Ce texte en 14 points, qui servira de base aux discussions qui doivent reprendre sous l'égide de la "Troïka" (Union européenne, Etats-Unis et Russie) lundi à Vienne, est censé "ouvrir la voie à une solution" et appelle les deux parties à développer "la nature particulière de leur relations". Mais il stipule que "Belgrade ne rétablira pas une présence physique au Kosovo".
Ce document représente une synthèse des positions exprimées lors des tractations diplomatiques entre le Kosovo, dont les Albanophones majoritaires souhaitent l'indépendance, et la Serbie, qui considère la province comme partie intégrante de leur pays.

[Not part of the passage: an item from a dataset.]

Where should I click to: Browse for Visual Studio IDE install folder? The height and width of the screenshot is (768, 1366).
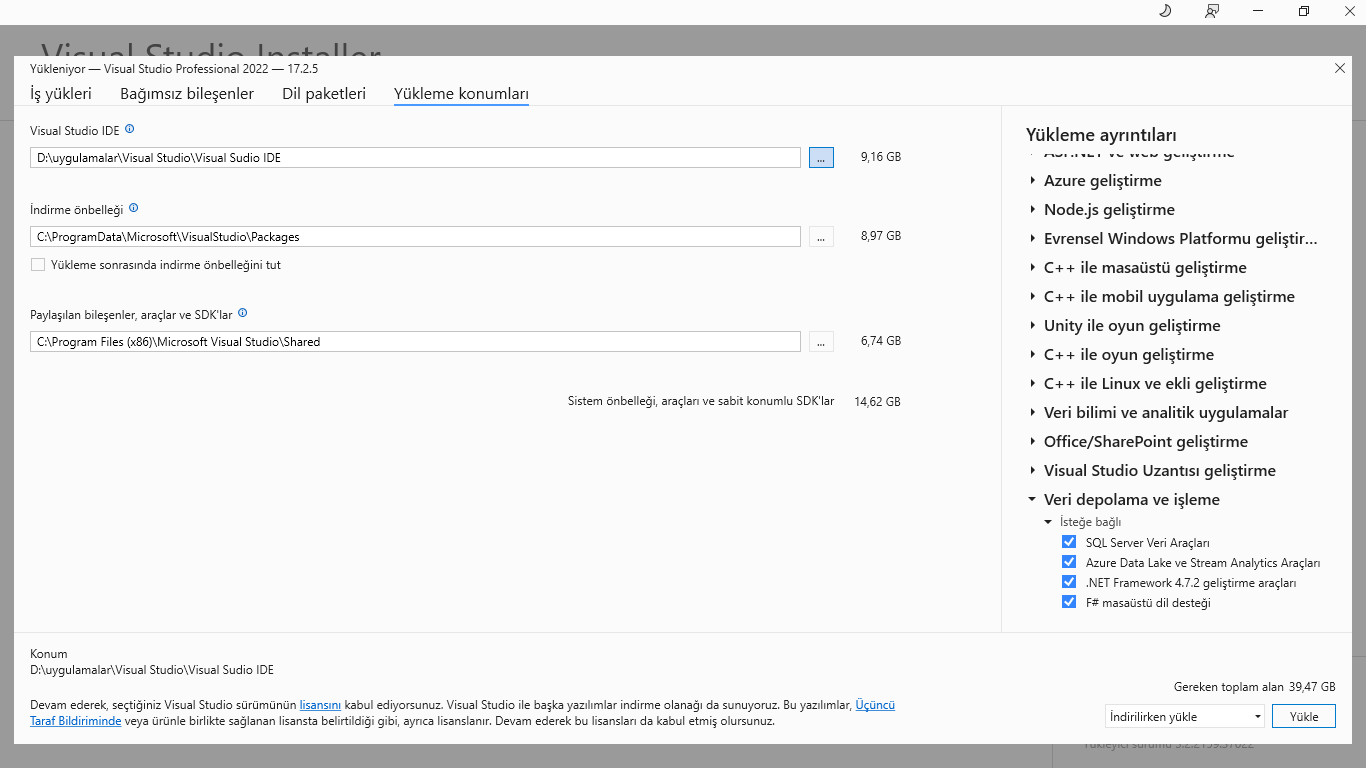[x=821, y=157]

La Serbie a, lors de ces discussions, proposé une autonomie quasi-totale au Kosovo, sans pour autant lui accorder un siège aux Nations unies ou lui donner les moyens d'une politique étrangère et de défense indépendante.
Les Kosovars ont de leur côté proposé un traité d'amitié à Belgrade, entre deux pays à pied d'égalité.

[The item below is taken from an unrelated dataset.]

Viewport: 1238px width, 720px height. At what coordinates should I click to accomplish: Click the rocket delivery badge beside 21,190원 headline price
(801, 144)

Les médiateurs estiment dans leurs 14 points que le Kosovo devrait pouvoir devenir membre d'organisations financières internationales et gérer seul ses finances publiques. Mais ils ne font aucune mention de politique étrangère.

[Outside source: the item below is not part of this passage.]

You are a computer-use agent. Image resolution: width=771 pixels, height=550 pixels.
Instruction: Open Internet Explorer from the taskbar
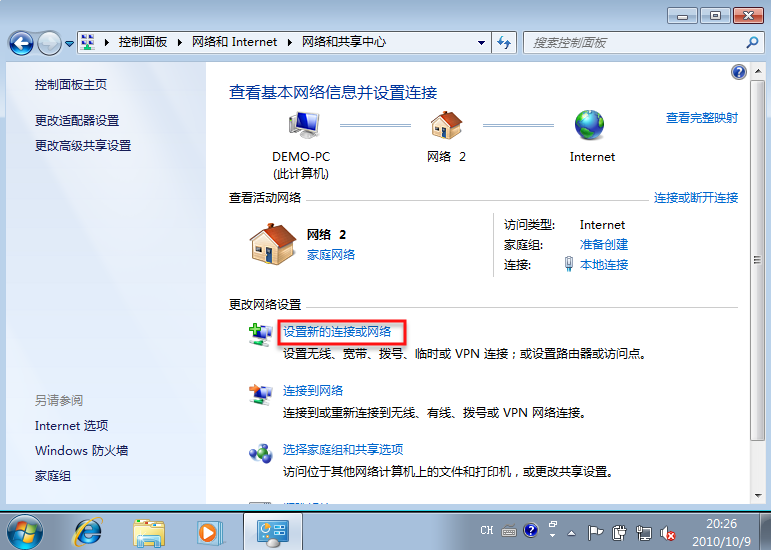(86, 530)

La Troïka doit présenter les conclusions des pourparlers actuels au secrétaire général de l'ONU Ban Ki-moon d'ici le 10 décembre.
Le Kosovo a fait savoir que faute d'accord avant cette date, la province déclarerait son indépendance unilatéralement.
Les précédentes négociations avaient buté cette année sur le refus de la Serbie et de la Russie -allié historique de Belgrade et détenteur du droit de veto au Conseil de sécurité-du plan Ahtisaari sur l'avenir du Kosovo, qui préconisait une indépendance sous supervision internationale.